Al bajar del bus una copiosa
llovizna cubría el ambiente, el cielo gris y el viento frio hacía que los
transeúntes corrieran en búsqueda de refugio. Las lejanas luces de los autos,
los lejanos pasos de la gente que corría en aquella madrugada la hacía sentir
como una extraña en un lugar al que no pertenecía. La llovizna empaña las
ventanas y poco a poco las calles van quedando vacías, un perro corre sin saber
a donde ir. Ahora los altos arboles se han transformado en postes de alambrado
eléctrico que gotean desde su imponente altura, contra el cielo se dibujan los senderos
de los miles de cables que surcan el aire de un lugar a otro.
Camina sin pensar, como una
autómata. Se detiene frete a una casa con jardín, a través de las ventanas
apenas logra distinguir una extraña silueta que la ve y una habitación
alumbrada parcamente.
Los rasgos del invierno se hacen
presentes y la necesidad de refugiarse es instintiva. Corre sin pensar el rumbo
que toma, sus pies se mojan sin que se de cuenta.

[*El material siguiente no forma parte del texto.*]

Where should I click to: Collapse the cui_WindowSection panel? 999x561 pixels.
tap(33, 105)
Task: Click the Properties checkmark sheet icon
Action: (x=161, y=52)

Recuerda aquellos días de su niñez,
aquel invierno, la vista desde su ventana donde las gotas de lluvia golpeaban copiosamente.
Su pequeña mano deslizándose por el frio y húmedo cristal, -no, no volverán aquellos
lejanos días- solloza. El imposible pasado se disuelve como aire entre las
manos. La voz de su abuelo que le llama, el cálido aroma de la comida, la
contemplación de la vida desde una ventana. Allí donde sus sueños fueron
construidos, bajo el signo del cielo gris y la tormenta. Su signo, ahora lo
comprende, es la añoranza.
Al llegar frente a su casa ve a
través de las ventanas la silueta de su padre. Un horror desenfrenado recorre
su cuerpo. Todo su cuerpo sucumbe ante el delirio, la llovizna empapa su ropa y
hela sus manos. Deja caer nuevamente su cuerpo ante el miedo de recorre frente
a sus ojos. -¿Qué era lo que temía? ¿Qué era lo que la perseguía?- se preguntará
su único amigo, el ultimo, el que vio el fin, muchos años después.